## ФРАГМЕНТ СТРАНИЦЫ
----------

Назип Хамитов 2024-05-20 67

Персонализм и идея бессмертия

Бессмертна ли личность человека? И если да, то в чем проявляется бессмертие? Какие проявления бессмертия личности реальны, а какие всего лишь символичны? В своем эссе философ, писатель, психоаналитик, Президент Международной ассоциации философского искусства Назип Хамитов (творческий псевдоним – Нэз Светлый) ищет ответы на эти вопросы.

Автор показывает, что идеализм и материализм заходят в тупики, пытаясь осмыслить возможность и действительность бессмертия, тогда как персонализм находит выход из лабиринта.

Персонализм и идея бессмертия - иллюстрация к статье

1

Преемственность Я духовного и формы телесности в течение жизни человека – сам феномен индивидуальности – наполняет нас мыслью о том, что за индивидуальностью кроется нечто более глубокое и вечностное. Это нечто принято называть личностью или персоной. Материя человеческого тела разлагается, восстанавливается, наконец, разложение начинает доминировать, однако индивидуальность не растворяется в ней, а персональность почти свободна от нее. Хор материального Мы не способен заглушить голос Я-персоны. Персона – иное, чем Мы, и это иное – в свободе. Границы инаковости Я – безграничность свободы. Эта свобода позволяет предположить – почти во всех известных культурах, – что персона как свободное Я – бессмертна.

----------

## ИСХОДНЫЕ МАТЕРИАЛЫ

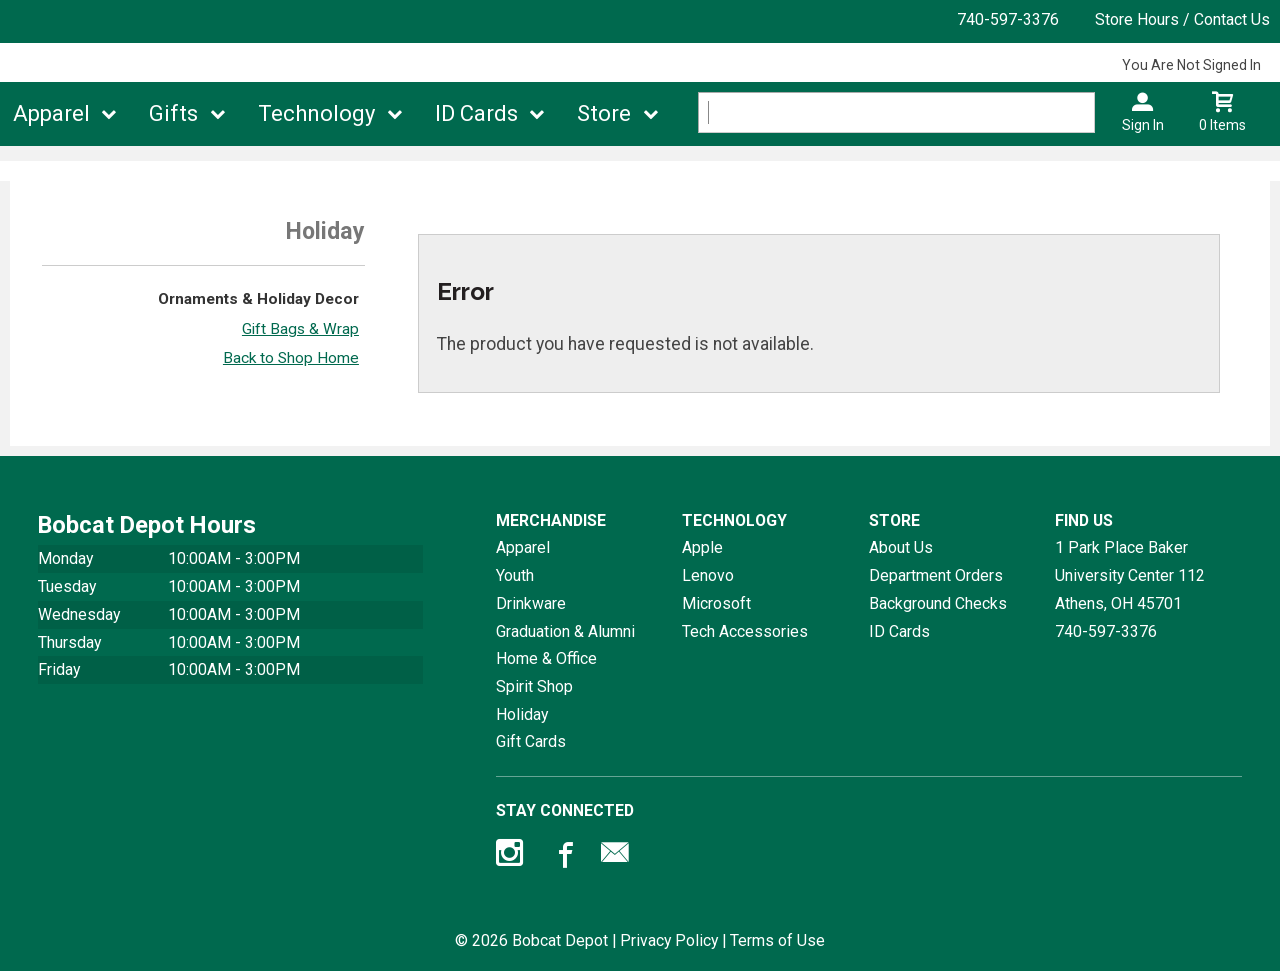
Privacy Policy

----------

Согласуются ли с фрагментом страницы утверждения: (а) творческий псевдоним Назипа Хамитова — Нэз Светлый; (б) выход из лабиринта в осмыслении бессмертия находит материализм; (в) персональность полностью зависит от материи тела? На каждое ответьте «да» или «нет» и дословно приведите решающие слова фрагмента.

(а) Да: «творческий псевдоним – Нэз Светлый».
(б) Нет: «идеализм и материализм заходят в тупики, пытаясь осмыслить возможность и действительность бессмертия, тогда как персонализм находит выход из лабиринта».
(в) Нет: «персональность почти свободна от нее».